# Quick Rig Report



## bellafishing (Oct 1, 2007)

Haven't posted in a while, but here's a rig update. Didn't plan on fishing the rigs Thursday, but the seas were so calm when we left the pass that we had to go. Made it to 252 in 2 hours. Smoothest ride I've ever had in March. Water was cobalt blue with scattered grass trying to push up. Caught several stud AJ's and unfortunately lost a LOT of big jigs. I have never seen so many break-off's in my entire life. Caught a stud scamp and 30lb gag unfortunately. Back they go. High speed trolled to Marlin. Pretty water, decent (60-70lb) YFT jumping occasionally, but nothing on sonar. No bait, no fish, nada.
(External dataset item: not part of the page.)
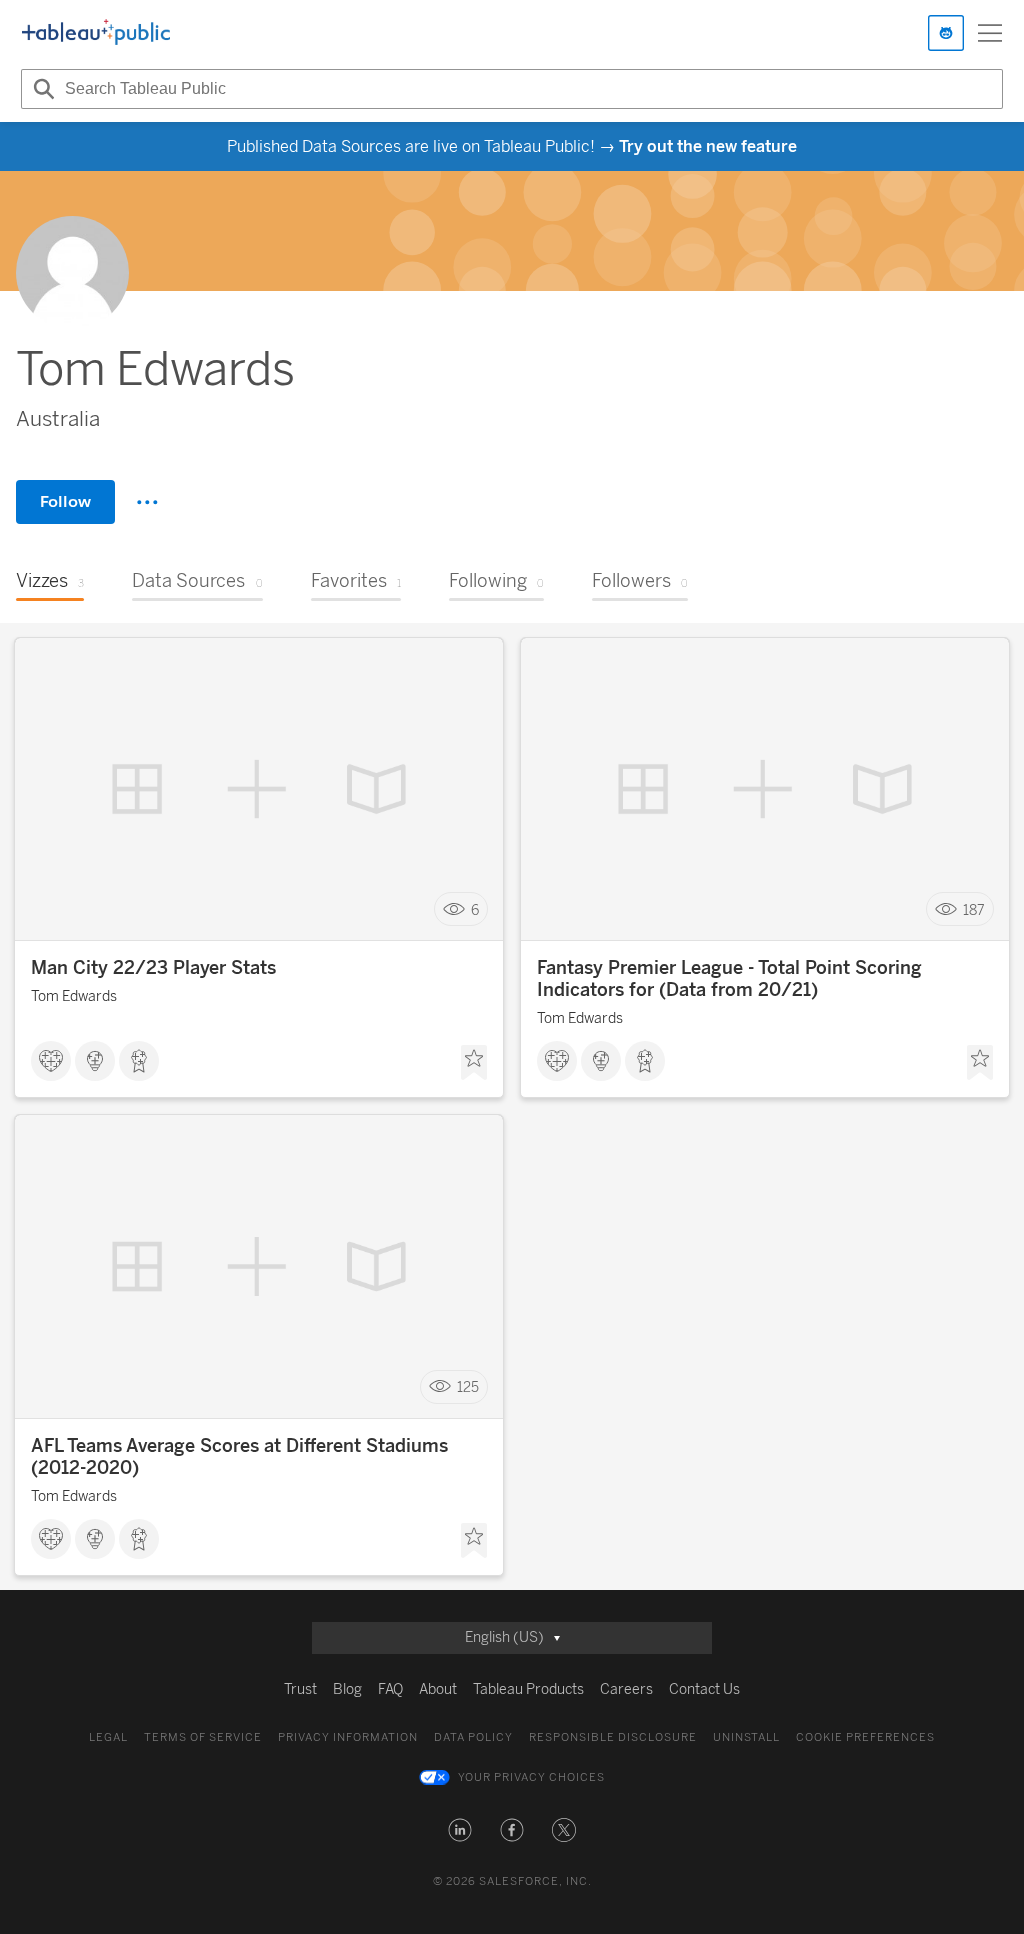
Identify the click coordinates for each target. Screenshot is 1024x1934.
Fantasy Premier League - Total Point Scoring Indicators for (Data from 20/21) (729, 979)
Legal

Trolled for a while with no love. Moved to Discovery Enterprise (drill ship). trolled around it and picked up BFT immediately. Switched to spinning gear and proceeded to fill the box w/ BFT & a stud skip jack. Caught the smallest YFT I've ever seen. Must have been 10-12 ounces. On the way back to Marlin for the sunset shot we came across a big patch of floating grass. Threw a bucktail and hooked into a 20lb mahi. Several more with it, so we decided to keep it in the water and try to get everyone else hooked up. No love. They would charge but not bite. Tried poppers, chunks of bait, bucktails, even a damn gotcha w/ nothing. Hooked mahi jumps several more times and throws the hook. That's what we get for being greedy. Back to Marlin where several boats were trolling. Didn't see any fish, no bait, and no hook-ups, so we headed to the house. Smooth as glass ride home. All in all a great day! Even though we didn't get to fly any flags, it was still awesome!


----------



## fossil (Mar 2, 2008)

Nice report. Would love to see pics!!!


----------



## MSViking (Oct 11, 2007)

Very nice, it's almost like we never had a winter, straight into spring!


----------



## CAPEHORN 31 (Jan 13, 2011)

Thats awesome. Thanks for the report! Cant wait to make it back out there myself!


----------



## Reel Rowdy (Oct 4, 2007)

Sounds like a great day!


----------



## bellafishing (Oct 1, 2007)

The only pictures I took were on my iPhone while we were trolling, so they aren't the best. But that water was unbelievably blue! Prettiest I've seen in years.


----------